Convert the lines from the one containing "Given: Click the 6475.00 price cell" through the one containing "tap(409, 383)", both included, into a Markdown table with the columns Number and Text, omitting any blank lines.

◆ EXCERPTED RECORDS
————

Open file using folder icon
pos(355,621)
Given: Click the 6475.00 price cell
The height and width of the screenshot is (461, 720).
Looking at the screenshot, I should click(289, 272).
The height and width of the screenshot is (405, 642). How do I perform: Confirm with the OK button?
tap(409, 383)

————

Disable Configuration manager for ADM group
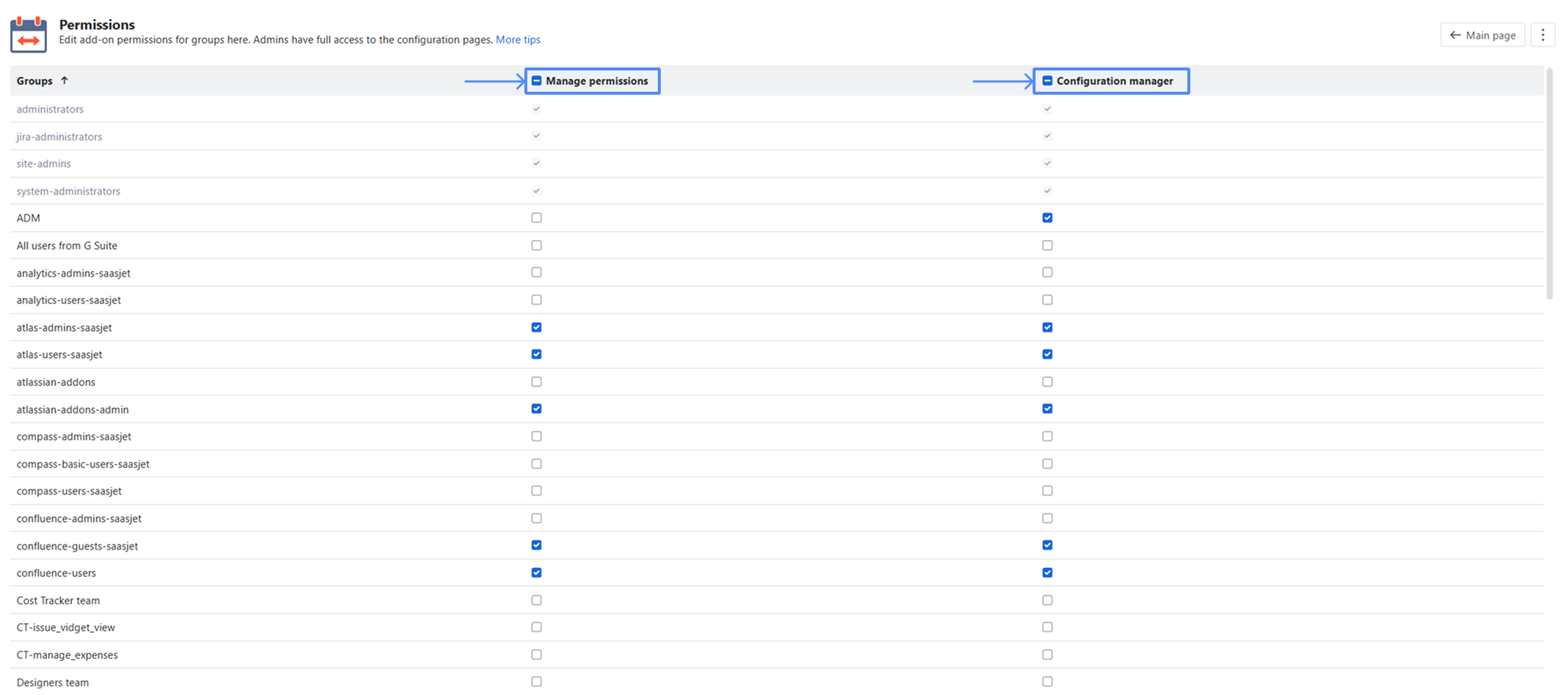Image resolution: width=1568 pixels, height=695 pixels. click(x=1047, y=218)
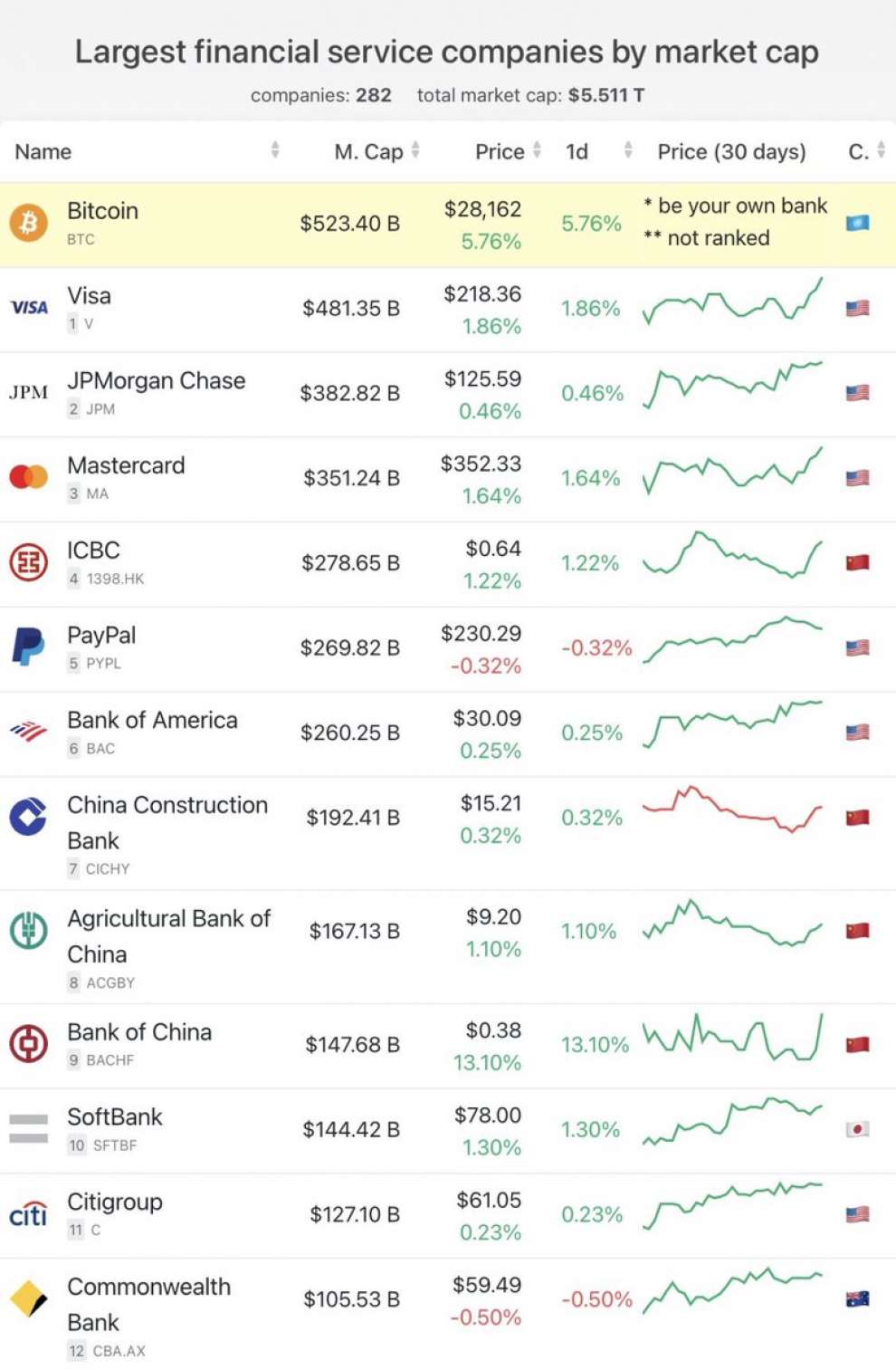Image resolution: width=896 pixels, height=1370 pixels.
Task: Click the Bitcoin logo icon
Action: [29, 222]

————

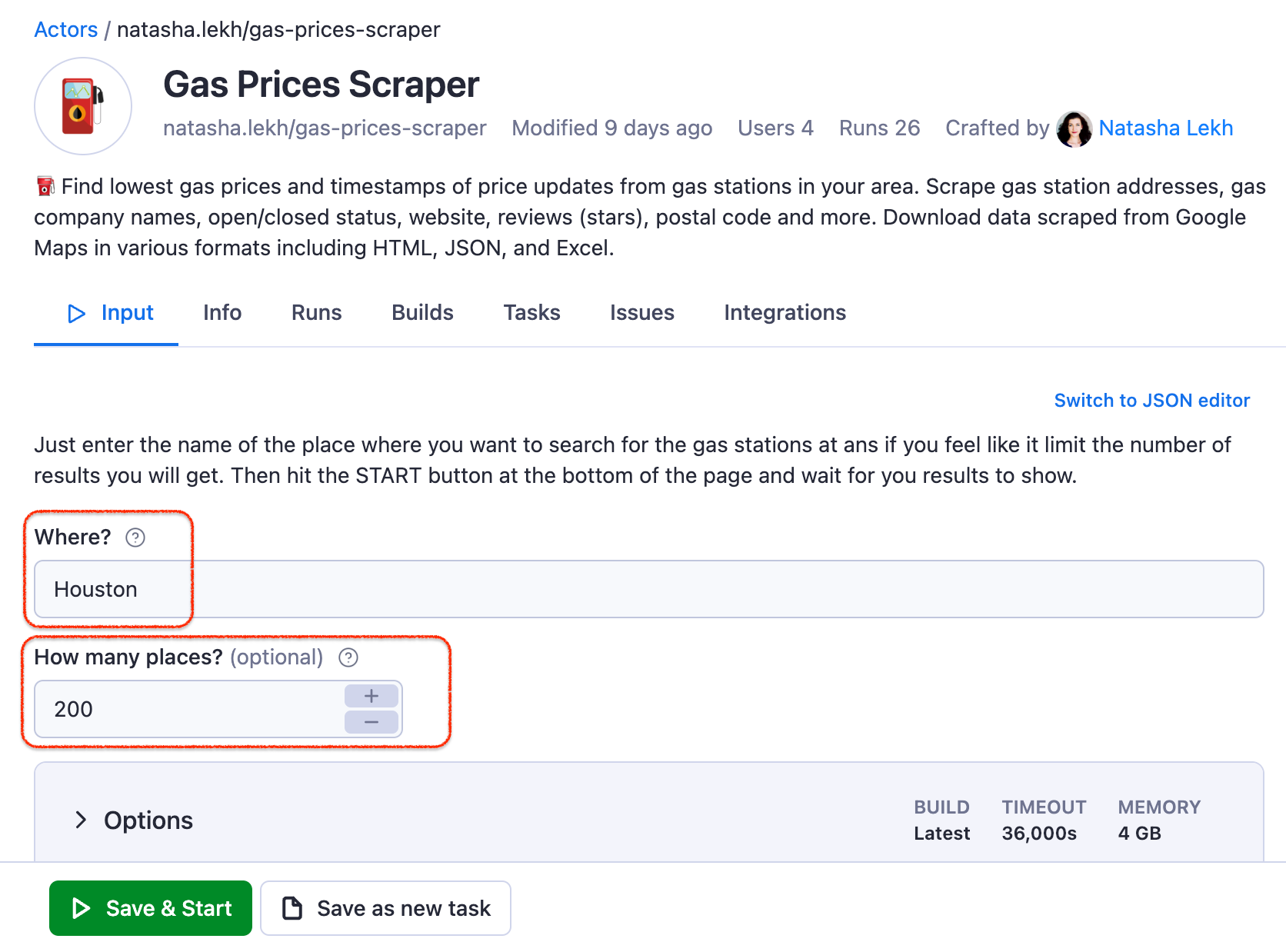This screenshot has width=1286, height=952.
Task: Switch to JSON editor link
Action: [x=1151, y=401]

————

◆ RESULT OF THE TASK
| Number | Text |
|---|---|
| 1 | Given: Click the 6475.00 price cell |
| 2 | The height and width of the screenshot is (461, 720). |
| 3 | Looking at the screenshot, I should click(289, 272). |
| 4 | The height and width of the screenshot is (405, 642). How do I perform: Confirm with the OK button? |
| 5 | tap(409, 383) |